### EXERCISE DETAILS
Your answer is the lines below, exactly, from the one that contains "Where should I click to: Launch" through the one that contains "Expand the 12:05", both included.

### WORKING DATA
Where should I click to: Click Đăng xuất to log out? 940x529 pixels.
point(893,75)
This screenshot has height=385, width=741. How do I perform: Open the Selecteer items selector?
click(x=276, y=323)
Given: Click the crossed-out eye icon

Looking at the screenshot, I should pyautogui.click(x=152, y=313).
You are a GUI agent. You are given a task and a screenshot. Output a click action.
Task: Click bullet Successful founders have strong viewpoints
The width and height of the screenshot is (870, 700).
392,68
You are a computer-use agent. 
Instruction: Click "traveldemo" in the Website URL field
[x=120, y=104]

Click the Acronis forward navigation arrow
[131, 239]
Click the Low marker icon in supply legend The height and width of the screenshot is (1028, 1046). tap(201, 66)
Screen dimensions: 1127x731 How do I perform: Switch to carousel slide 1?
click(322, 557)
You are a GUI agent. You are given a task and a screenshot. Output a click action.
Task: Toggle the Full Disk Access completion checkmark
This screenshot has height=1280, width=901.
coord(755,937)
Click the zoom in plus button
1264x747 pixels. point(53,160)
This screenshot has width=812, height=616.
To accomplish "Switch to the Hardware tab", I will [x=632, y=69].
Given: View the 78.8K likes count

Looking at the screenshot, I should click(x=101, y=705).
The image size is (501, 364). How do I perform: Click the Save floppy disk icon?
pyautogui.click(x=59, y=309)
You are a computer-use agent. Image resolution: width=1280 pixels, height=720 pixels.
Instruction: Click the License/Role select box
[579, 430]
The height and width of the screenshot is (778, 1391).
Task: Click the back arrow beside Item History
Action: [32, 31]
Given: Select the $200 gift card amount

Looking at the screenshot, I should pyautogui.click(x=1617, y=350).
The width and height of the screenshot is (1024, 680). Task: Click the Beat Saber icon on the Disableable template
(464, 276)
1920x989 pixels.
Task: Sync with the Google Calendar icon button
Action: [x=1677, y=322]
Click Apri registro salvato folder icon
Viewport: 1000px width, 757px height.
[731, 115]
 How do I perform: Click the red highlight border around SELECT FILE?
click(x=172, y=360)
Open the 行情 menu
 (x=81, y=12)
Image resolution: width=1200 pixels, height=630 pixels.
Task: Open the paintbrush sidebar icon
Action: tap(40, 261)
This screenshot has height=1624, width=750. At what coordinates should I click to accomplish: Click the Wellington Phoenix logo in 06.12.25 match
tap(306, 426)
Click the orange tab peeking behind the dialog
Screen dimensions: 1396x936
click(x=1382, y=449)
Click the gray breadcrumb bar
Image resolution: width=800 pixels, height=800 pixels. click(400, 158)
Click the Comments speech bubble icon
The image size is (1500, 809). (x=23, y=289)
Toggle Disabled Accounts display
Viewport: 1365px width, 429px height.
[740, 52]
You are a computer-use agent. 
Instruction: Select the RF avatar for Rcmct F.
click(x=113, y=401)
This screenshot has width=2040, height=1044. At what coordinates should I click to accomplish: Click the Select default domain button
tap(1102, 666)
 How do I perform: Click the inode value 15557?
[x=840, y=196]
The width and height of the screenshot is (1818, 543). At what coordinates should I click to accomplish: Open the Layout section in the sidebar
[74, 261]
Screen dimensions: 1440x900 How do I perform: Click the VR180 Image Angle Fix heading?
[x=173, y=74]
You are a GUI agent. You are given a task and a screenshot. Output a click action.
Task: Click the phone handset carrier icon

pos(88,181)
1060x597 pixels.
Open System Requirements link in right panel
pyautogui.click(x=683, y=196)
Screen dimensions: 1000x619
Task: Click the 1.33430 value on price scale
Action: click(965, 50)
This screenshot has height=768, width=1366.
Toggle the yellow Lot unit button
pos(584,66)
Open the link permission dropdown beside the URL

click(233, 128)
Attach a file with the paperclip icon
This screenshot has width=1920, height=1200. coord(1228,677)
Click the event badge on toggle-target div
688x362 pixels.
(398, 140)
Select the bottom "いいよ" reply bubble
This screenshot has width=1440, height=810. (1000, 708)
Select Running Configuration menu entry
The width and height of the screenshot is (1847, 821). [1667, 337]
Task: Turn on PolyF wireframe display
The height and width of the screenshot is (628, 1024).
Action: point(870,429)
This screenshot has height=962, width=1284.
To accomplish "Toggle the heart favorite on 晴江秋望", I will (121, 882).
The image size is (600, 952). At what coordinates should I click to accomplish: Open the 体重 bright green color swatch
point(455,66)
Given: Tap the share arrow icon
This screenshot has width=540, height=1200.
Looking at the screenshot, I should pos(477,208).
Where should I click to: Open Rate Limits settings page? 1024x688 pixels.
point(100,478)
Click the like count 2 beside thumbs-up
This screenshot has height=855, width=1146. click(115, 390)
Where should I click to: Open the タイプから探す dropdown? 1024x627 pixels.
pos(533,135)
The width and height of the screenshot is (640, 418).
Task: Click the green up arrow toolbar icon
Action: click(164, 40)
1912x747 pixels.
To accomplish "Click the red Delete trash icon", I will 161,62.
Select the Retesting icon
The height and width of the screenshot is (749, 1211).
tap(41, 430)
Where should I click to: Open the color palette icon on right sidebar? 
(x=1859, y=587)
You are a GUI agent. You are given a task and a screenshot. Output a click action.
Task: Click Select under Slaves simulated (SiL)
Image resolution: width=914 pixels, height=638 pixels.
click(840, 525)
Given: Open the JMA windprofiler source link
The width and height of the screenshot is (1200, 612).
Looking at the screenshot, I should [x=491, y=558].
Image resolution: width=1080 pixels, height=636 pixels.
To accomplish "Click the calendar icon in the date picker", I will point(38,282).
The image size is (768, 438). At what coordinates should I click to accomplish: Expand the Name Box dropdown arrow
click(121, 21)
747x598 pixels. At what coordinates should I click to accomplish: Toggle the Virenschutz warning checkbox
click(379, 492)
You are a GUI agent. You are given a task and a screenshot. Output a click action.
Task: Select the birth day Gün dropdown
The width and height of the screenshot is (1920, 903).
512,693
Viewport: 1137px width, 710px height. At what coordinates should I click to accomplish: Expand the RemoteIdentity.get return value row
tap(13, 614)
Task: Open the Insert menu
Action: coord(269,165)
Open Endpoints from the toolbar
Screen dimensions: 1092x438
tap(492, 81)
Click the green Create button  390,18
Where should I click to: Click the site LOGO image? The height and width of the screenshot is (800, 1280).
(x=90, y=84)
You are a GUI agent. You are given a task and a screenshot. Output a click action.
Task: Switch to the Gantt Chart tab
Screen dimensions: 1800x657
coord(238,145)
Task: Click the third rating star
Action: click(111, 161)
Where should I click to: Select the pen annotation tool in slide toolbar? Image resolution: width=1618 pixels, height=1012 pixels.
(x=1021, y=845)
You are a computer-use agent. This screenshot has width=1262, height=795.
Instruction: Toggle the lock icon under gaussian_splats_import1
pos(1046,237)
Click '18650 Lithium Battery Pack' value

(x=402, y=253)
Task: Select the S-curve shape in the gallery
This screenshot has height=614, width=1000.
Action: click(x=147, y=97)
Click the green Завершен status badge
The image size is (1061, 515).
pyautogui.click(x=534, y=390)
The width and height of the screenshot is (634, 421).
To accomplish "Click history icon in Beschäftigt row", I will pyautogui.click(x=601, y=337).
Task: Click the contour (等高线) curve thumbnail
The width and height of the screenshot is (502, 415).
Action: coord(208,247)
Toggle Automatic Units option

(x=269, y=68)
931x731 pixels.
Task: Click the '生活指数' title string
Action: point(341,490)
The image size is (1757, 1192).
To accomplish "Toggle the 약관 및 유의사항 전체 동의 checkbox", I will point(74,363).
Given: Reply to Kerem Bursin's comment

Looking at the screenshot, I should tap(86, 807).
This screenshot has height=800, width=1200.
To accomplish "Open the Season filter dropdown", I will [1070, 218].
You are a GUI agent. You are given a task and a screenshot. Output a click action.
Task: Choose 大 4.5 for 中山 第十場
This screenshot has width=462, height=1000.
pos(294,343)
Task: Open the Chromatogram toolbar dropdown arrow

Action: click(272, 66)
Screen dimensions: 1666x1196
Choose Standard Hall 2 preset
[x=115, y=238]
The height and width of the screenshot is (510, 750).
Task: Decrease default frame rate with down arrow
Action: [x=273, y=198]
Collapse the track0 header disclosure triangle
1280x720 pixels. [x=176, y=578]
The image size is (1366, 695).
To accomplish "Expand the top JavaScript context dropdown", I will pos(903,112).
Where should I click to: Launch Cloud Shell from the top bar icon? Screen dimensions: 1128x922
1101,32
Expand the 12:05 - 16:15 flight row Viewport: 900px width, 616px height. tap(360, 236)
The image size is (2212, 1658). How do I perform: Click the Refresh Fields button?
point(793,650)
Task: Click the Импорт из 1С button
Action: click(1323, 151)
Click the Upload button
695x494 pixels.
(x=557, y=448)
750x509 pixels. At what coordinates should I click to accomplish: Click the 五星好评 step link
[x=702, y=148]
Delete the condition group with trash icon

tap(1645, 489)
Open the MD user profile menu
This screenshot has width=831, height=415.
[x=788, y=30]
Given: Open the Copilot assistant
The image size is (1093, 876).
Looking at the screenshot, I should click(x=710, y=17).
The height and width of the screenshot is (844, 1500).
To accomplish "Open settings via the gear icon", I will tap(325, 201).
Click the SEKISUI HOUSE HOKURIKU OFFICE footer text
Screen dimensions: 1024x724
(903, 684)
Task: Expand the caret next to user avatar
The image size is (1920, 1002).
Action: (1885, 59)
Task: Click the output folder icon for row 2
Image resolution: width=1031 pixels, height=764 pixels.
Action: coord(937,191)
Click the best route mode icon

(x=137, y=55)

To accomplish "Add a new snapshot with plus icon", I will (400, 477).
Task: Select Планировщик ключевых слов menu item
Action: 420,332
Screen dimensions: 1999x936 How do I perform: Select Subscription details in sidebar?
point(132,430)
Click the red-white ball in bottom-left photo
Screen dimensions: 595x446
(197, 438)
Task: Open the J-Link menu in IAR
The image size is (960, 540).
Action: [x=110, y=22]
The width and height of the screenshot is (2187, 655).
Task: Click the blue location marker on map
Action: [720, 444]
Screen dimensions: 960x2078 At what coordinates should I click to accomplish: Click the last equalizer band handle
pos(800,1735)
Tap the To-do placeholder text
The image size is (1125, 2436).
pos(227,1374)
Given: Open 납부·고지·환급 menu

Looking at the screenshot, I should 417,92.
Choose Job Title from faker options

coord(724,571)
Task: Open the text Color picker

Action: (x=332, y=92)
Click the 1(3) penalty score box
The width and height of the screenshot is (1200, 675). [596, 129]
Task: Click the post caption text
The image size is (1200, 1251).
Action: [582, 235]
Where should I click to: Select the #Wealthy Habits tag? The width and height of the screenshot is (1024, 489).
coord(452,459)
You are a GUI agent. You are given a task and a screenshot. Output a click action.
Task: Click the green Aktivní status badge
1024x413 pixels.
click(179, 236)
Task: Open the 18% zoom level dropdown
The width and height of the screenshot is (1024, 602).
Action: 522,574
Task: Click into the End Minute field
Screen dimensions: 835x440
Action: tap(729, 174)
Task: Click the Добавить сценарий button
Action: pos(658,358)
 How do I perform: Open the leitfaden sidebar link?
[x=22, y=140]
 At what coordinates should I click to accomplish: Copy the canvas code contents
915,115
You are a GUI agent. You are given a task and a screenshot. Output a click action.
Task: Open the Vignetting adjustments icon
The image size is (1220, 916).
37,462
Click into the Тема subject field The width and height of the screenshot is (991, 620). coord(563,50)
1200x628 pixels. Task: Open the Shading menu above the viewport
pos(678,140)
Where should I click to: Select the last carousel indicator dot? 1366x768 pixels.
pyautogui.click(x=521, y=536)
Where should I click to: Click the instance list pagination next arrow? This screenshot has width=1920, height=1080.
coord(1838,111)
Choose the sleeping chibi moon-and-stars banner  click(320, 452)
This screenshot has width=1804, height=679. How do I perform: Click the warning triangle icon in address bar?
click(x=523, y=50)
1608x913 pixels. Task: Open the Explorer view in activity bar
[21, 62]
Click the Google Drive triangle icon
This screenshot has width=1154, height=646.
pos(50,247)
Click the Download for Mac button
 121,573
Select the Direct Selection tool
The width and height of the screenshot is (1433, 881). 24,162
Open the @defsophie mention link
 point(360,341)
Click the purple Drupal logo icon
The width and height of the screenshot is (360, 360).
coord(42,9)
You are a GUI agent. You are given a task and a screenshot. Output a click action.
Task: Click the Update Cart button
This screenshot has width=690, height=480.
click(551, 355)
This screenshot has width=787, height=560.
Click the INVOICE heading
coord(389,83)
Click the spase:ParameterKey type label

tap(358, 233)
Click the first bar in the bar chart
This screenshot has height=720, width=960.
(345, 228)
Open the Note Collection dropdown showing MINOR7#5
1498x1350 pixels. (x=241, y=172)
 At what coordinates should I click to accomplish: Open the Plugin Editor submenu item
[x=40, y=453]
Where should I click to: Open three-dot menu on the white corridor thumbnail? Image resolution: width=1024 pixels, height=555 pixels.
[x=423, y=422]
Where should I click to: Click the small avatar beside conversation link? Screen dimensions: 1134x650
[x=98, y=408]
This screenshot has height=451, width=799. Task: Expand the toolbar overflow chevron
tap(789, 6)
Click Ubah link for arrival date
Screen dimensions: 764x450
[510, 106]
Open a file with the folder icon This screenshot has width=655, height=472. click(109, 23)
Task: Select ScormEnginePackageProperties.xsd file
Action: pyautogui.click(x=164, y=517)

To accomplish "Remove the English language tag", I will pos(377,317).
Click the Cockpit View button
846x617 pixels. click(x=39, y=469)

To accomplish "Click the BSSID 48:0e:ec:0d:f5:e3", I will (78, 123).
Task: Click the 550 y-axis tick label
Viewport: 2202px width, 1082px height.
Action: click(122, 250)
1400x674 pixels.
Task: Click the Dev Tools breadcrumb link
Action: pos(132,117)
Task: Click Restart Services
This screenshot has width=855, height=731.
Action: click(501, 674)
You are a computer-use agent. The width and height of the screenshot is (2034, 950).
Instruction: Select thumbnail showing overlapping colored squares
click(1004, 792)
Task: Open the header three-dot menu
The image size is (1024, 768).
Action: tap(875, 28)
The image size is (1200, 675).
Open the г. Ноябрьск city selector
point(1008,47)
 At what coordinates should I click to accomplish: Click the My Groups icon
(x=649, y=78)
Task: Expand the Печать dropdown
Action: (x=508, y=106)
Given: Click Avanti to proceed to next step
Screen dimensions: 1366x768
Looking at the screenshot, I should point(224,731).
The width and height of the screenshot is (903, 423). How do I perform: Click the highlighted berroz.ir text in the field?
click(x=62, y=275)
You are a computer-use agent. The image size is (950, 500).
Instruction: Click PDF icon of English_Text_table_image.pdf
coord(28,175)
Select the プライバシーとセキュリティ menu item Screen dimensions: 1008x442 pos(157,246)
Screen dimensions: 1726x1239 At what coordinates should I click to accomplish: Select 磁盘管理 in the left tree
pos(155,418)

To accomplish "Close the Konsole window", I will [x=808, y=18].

### REPLY TO THE EXERCISE
Where should I click to: Launch Cloud Shell from the top bar icon? Screen dimensions: 1128x922
1101,32
Expand the 12:05 - 16:15 flight row Viewport: 900px width, 616px height. tap(360, 236)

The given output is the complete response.